Une refonte bienvenue du label ISR

Le label ISR (pour Investissement Socialement Responsable) a été créé en 2016 par le ministère de l’Economie et des Finances. Il vise à identifier les placements qui concilient performance économique et impact social et environnemental. Au travers des placements labellisés ISR, l’épargnant doit avoir l’assurance qu’il contribue au financement d’entreprises et d’entités publiques qui suivent une trajectoire vertueuse en termes de développement durable. En influençant la gouvernance et le comportement des acteurs, l’ISR favorise une économie responsable.

Le label ISR a récemment fait l’objet d’une refonte afin de le rendre encore plus exigeant. Le nouveau référentiel (le dernier datait d’octobre 2020) entrera en vigueur à compter du 1er mars prochain.

Nous allons tâcher d’expliciter les nouveautés du référentiel ISR.

· · · · · · ·

* Consigne: Dans le texte sur le label ISR, recopiez le passage allant de « Le label ISR (pour » jusqu'à « 1er mars prochain. » inclus, en substituant « investisseur » à « épargnant ».

* Données fournies:
· · · · · · ·

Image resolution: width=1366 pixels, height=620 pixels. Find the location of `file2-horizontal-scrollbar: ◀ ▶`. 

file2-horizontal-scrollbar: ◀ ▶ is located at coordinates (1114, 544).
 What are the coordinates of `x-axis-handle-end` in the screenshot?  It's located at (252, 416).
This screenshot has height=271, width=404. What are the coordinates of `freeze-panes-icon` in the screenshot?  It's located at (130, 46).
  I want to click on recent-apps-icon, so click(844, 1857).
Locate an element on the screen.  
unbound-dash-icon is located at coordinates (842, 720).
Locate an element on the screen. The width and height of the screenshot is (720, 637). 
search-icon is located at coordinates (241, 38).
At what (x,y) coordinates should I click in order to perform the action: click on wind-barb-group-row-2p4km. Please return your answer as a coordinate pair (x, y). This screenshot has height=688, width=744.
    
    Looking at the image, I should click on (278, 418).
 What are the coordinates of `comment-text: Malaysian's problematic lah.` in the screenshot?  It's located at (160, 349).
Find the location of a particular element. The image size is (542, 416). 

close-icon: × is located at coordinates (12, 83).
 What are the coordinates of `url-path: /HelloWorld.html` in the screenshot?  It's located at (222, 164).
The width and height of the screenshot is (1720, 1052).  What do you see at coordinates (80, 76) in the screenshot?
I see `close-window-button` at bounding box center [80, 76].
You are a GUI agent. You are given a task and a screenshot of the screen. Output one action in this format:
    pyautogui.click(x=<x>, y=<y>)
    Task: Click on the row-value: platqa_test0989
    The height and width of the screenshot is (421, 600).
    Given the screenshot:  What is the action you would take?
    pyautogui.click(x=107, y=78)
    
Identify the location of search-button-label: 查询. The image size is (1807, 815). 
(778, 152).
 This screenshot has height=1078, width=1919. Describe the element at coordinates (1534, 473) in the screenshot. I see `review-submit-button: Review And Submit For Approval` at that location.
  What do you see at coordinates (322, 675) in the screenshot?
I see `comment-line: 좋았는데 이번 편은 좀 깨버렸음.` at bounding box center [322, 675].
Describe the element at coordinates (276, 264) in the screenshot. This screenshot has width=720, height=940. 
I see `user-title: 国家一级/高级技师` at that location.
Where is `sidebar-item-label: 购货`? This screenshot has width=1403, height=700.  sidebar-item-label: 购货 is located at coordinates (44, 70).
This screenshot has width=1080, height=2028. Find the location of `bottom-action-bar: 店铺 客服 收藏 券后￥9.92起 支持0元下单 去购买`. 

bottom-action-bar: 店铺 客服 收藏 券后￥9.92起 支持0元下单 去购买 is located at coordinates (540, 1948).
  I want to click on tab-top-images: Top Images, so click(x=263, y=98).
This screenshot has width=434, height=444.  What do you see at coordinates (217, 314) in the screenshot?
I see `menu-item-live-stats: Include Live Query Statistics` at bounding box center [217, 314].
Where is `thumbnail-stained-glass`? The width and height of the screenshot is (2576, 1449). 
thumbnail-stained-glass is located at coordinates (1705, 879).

· · · · · · ·

* Réponse:
Le label ISR (pour Investissement Socialement Responsable) a été créé en 2016 par le ministère de l’Economie et des Finances. Il vise à identifier les placements qui concilient performance économique et impact social et environnemental. Au travers des placements labellisés ISR, l’investisseur doit avoir l’assurance qu’il contribue au financement d’entreprises et d’entités publiques qui suivent une trajectoire vertueuse en termes de développement durable. En influençant la gouvernance et le comportement des acteurs, l’ISR favorise une économie responsable.

Le label ISR a récemment fait l’objet d’une refonte afin de le rendre encore plus exigeant. Le nouveau référentiel (le dernier datait d’octobre 2020) entrera en vigueur à compter du 1er mars prochain.